Methods: A full size meniscal defect was created by resection of the complete pars intermedia of the lateral menisci of New Zealand White Rabbits according to a published and validated animal model. The defects were treated by a polyurethane scaffold loaded with autologous mesenchymal stem cells without preculture of the cell matrix composites. Treatment of meniscal defects with a cellfree polyurethane matrix in the contralateral knee served as a control. All the composites were placed in the meniscal tears with a 5-0 suture. After 6 and 12 weeks, all menisci were analysed macroscopically, histologically and immunohistochemically according to a validated meniscal scoring system regarding defect-filling, stability, quality of the surface area, integration, cellularity, cell morphology and content proteoglycan and collagen II. Vascularisation was visualized with CD31 immunostaining.

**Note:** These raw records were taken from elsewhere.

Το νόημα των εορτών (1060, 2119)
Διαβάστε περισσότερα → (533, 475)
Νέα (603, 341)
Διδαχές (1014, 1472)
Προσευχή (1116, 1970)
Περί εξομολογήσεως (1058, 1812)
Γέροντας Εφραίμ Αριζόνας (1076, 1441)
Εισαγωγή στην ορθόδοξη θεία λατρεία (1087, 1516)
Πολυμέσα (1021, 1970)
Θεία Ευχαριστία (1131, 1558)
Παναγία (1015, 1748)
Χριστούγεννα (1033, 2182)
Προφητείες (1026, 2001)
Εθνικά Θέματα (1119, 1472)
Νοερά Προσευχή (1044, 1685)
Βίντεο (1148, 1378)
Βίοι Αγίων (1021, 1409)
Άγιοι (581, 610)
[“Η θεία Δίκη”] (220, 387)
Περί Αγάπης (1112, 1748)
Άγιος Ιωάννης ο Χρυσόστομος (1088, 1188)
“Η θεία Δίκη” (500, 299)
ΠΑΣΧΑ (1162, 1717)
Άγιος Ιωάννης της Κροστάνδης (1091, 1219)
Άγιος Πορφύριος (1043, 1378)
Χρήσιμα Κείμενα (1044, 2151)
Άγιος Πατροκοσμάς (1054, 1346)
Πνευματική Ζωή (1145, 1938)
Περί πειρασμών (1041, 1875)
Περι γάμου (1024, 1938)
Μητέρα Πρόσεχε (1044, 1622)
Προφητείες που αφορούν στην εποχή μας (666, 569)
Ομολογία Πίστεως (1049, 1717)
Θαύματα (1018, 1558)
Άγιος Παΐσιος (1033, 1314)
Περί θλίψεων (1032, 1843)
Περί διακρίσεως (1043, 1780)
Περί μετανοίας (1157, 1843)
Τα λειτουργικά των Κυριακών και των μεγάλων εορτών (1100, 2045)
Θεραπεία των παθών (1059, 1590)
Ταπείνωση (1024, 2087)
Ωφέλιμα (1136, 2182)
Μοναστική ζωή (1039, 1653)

Results and Conclusion: After 6 weeks in vivo treatment with a polyurethane matrix loaded with autologous mesenchymal stem cells showed significantly improved meniscal healing with differentiated meniscal repair tissue compared to cellfree scaffolds. Especially integration of the repair tissue in the native meniscus and the content of proteoglycan were increased. After 12 weeks no difference between the stem cell loaded and cellfree group could be detected with development of differentiated repair tissue in both groups. Vascularisation was seen throughout the whole remodeled area also reaching the central parts of the meniscal repair tissue.
Biological augmentation of a polyurethane scaffold with autologous mesenchymal stem cells promotes earlier differentiation of meniscal repair tissue and faster integration in the surrounding native meniscus. Faster stabilization of the repair tissue with mesenchymal stem cells might be a promising approach to support meniscus remodeling and improve clinical outcome after meniscal substitution.